South Africa’s Import substitution policy unfolds as follows:

Import substitution

  • Tariff protection – in 1910 the Cullinan Commission was appointed to investigate the feasibility of establishing a domestic manufacturing industry in South Africa. Tariffs were introduced by the Customs Tariff Act of 1914 and provided protection for local manufacturing industries. In 1925 a new act was implemented and the ‘South Africa first campaign’ was introduced. South Africa thereby introduced an official inward-looking policy.
  • The Second World War – Iscor (now Arcelor Mittal) was established as a strategic industry in 1928, in time to take advantage of the opportunities brought about by the Second World War. The SWW stimulated manufacturing and industrial development in general. This was because SA was isolated from many imports and had to produce many products itself.
  • Export ready – After the SWW it was accepted that import substitution was the best policy to enhance economic growth. Sasol was established in 1955 to produce oil from coal. From the mid-1960’s, import substitution reached a mature phase when manufacturing increasingly focused on intermediate and capital production. Domestic demand was the main stimulus. However large markets were essential for these goods and necessitated exports. South Africa was ready for an export promotion policy. SA manufacturing sector’s contribution to GDP increased from 5,8 in 1912 to 31,1% in 1981. Import substitution had indeed been successful.

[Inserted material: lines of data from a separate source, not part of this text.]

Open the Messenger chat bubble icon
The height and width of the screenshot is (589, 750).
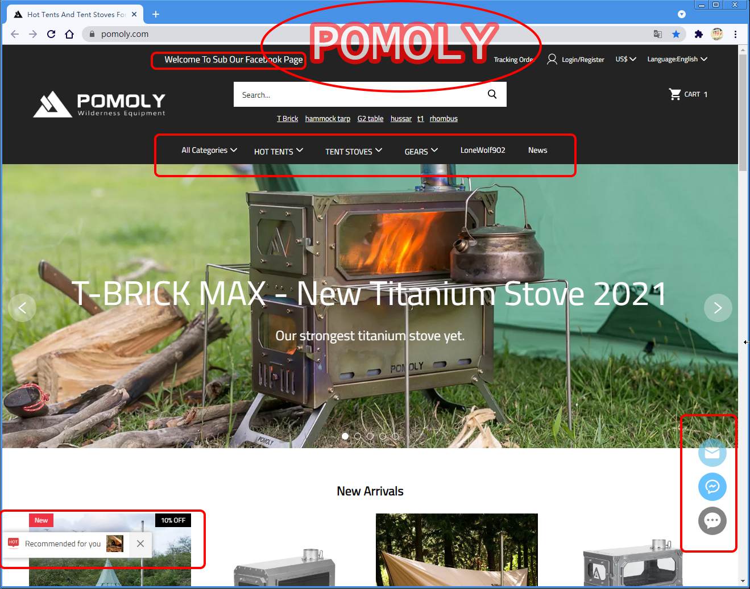click(712, 487)
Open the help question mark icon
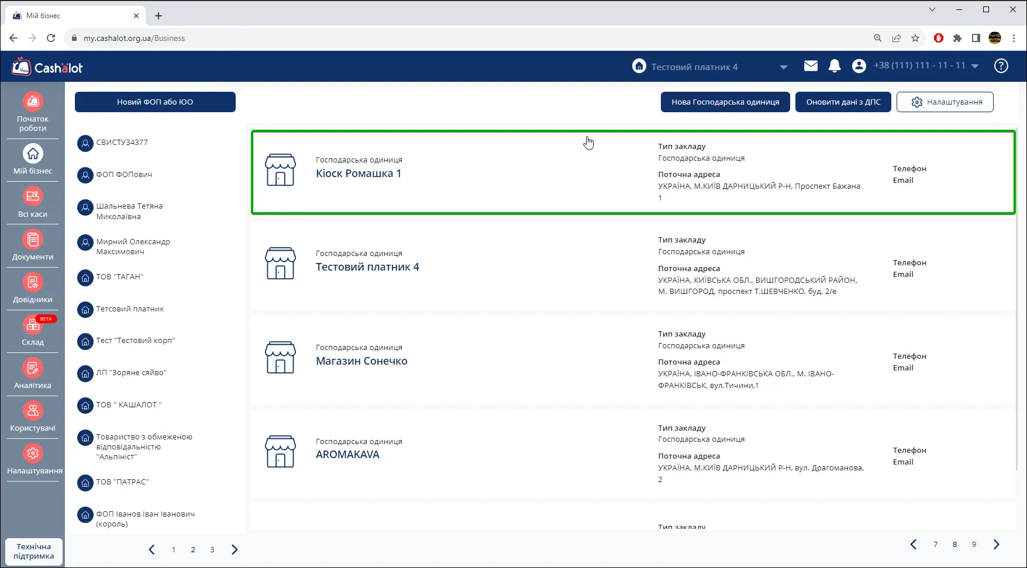 click(x=1001, y=66)
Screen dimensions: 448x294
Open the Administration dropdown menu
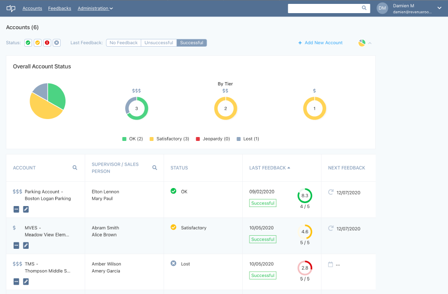click(x=95, y=8)
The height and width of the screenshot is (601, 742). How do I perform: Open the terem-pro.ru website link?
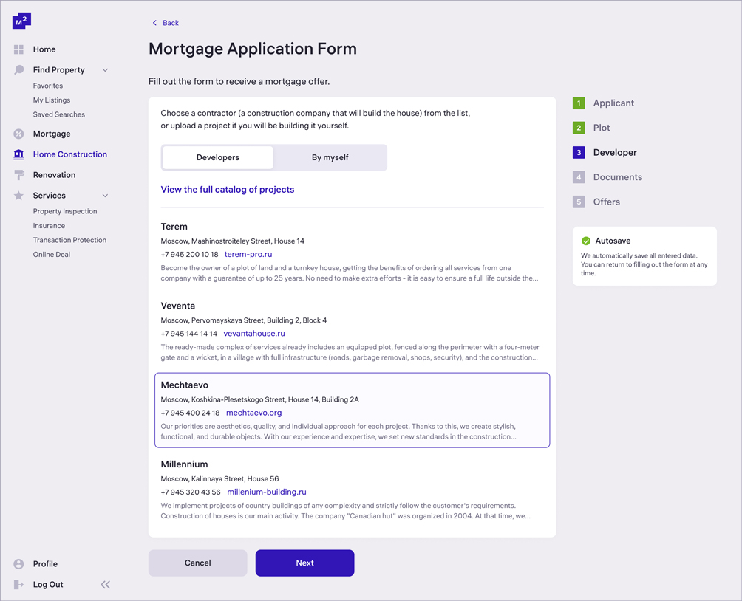[x=248, y=254]
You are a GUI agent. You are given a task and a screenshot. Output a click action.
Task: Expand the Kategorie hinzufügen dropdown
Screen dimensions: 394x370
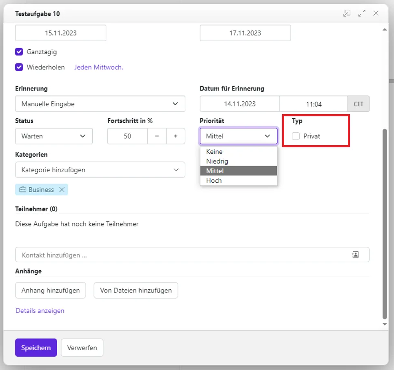pos(100,170)
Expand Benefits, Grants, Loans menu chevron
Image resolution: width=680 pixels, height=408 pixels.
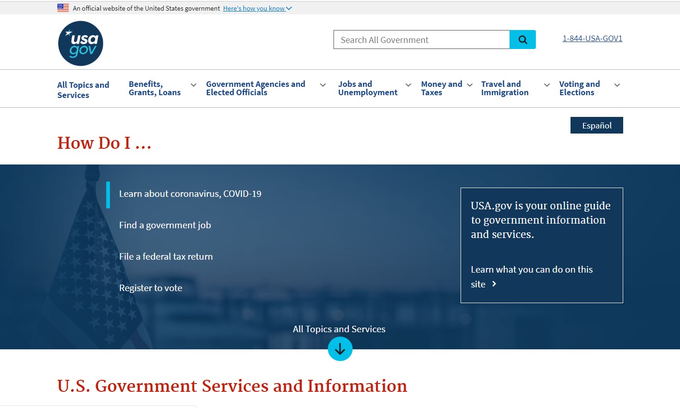(194, 85)
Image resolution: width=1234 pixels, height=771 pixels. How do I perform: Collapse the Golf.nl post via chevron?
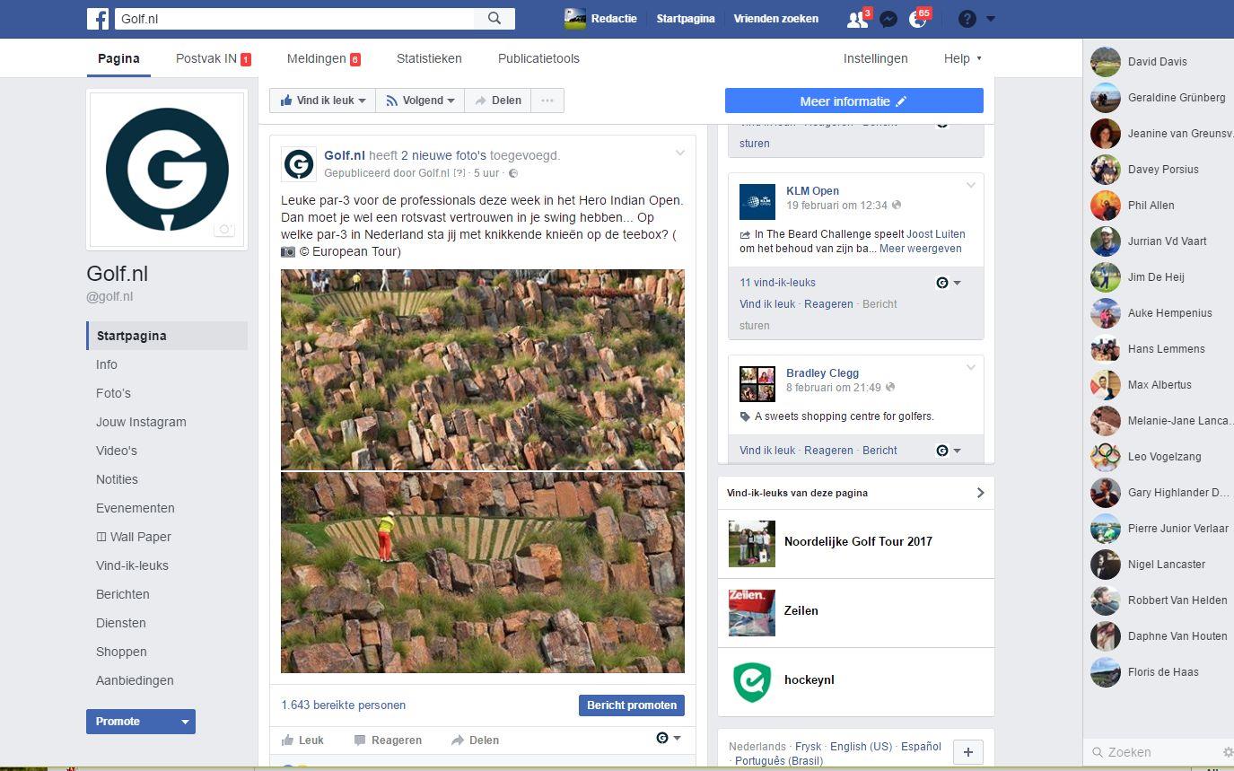coord(681,153)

5.7.2 Protection and free trade
The Customs Union Agreement of 1910 was the origin of the Southern African Customs Union (SACU). This is one of the world’s oldest customs unions. The members of the SACU are: South Africa, Lesotho, Namibia, Botswana and Swaziland. The Common Monetary Area (CMA) – made up of South Africa, Lesotho and Swaziland – was replaced with the Multilateral Monetary Area (MMA) in 1992 and was joined by Namibia. Various protocols have been signed with the African Union (AU) and Southern African Countries, including the Southern Africa Development Community (SADC) and the Africa Free Trade Zone (AFTZ). Since 1994 South Africa also made significant progress towards strengthening bilateral ties with its main trading partners and free trade areas (FTAs). They include the EU, Asian Free Trade Area (AFTA), Asian countries – in various combinations and BRICS.
5.7.3 Trade liberalisation
South Africa’s economic policy bias towards exports as a major stimulant of economic growth was further entrenched after 1994. An agreement was reached with GATT (WTO) in terms of what trade had to be liberalised as from January 1995. South Africa’s offer to the WTO consisted of a five year tariff reduction period. More than 100 tariff categories were reduced to six categories.
South Africa’s average tariff declined from 11,7% in 1994 to 5% in 2011.